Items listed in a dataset
####################

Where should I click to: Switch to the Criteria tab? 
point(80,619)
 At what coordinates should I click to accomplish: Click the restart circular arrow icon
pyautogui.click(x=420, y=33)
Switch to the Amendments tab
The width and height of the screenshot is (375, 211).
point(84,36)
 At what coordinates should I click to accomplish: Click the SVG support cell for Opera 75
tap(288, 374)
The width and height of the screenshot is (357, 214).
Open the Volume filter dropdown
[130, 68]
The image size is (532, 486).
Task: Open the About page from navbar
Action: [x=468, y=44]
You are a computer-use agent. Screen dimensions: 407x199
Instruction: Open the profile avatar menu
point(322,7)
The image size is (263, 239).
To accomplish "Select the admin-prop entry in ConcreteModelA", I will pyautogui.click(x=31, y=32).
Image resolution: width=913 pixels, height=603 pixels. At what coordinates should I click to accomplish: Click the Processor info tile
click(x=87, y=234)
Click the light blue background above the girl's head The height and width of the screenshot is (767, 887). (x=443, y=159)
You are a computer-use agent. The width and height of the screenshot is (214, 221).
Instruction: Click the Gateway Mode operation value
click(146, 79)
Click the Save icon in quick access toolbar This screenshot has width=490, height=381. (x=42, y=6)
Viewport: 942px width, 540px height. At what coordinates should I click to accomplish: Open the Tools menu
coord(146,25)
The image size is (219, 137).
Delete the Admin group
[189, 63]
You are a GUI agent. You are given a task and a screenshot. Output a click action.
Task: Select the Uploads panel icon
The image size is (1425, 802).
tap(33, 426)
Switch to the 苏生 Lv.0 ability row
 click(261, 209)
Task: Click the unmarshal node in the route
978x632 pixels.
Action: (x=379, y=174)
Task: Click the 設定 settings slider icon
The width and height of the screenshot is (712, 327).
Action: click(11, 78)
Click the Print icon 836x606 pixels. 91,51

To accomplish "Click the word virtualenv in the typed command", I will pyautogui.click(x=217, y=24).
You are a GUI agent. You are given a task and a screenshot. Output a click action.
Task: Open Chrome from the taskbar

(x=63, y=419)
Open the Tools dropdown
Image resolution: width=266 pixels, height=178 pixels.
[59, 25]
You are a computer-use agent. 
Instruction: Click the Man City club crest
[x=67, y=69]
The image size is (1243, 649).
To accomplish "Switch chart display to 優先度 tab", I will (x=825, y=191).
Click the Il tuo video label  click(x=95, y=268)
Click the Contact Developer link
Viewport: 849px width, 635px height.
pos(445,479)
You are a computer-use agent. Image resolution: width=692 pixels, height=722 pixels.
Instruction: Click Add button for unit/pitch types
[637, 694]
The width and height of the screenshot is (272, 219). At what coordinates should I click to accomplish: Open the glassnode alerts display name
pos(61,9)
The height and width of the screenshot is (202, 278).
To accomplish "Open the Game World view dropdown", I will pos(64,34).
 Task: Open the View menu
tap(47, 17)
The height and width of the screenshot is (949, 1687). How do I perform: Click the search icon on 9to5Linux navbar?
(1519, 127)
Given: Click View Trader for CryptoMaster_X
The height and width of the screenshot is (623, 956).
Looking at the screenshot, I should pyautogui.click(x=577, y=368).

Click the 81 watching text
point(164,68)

####################

▶ Exercise directions
Set out the records as a Markdown table with the columns Row and Line text, starting at the beginning of the records and ending at the line containing "click(146, 79)". Skip any blank lines and give each remaining line its own numbered row.

▶ Written answer
| Row | Line text |
|---|---|
| 1 | Where should I click to: Switch to the Criteria tab?  |
| 2 | point(80,619) |
| 3 |  At what coordinates should I click to accomplish: Click the restart circular arrow icon |
| 4 | pyautogui.click(x=420, y=33) |
| 5 | Switch to the Amendments tab |
| 6 | The width and height of the screenshot is (375, 211). |
| 7 | point(84,36) |
| 8 |  At what coordinates should I click to accomplish: Click the SVG support cell for Opera 75 |
| 9 | tap(288, 374) |
| 10 | The width and height of the screenshot is (357, 214). |
| 11 | Open the Volume filter dropdown |
| 12 | [130, 68] |
| 13 | The image size is (532, 486). |
| 14 | Task: Open the About page from navbar |
| 15 | Action: [x=468, y=44] |
| 16 | You are a computer-use agent. Screen dimensions: 407x199 |
| 17 | Instruction: Open the profile avatar menu |
| 18 | point(322,7) |
| 19 | The image size is (263, 239). |
| 20 | To accomplish "Select the admin-prop entry in ConcreteModelA", I will pyautogui.click(x=31, y=32). |
| 21 | Image resolution: width=913 pixels, height=603 pixels. At what coordinates should I click to accomplish: Click the Processor info tile |
| 22 | click(x=87, y=234) |
| 23 | Click the light blue background above the girl's head The height and width of the screenshot is (767, 887). (x=443, y=159) |
| 24 | You are a computer-use agent. The width and height of the screenshot is (214, 221). |
| 25 | Instruction: Click the Gateway Mode operation value |
| 26 | click(146, 79) |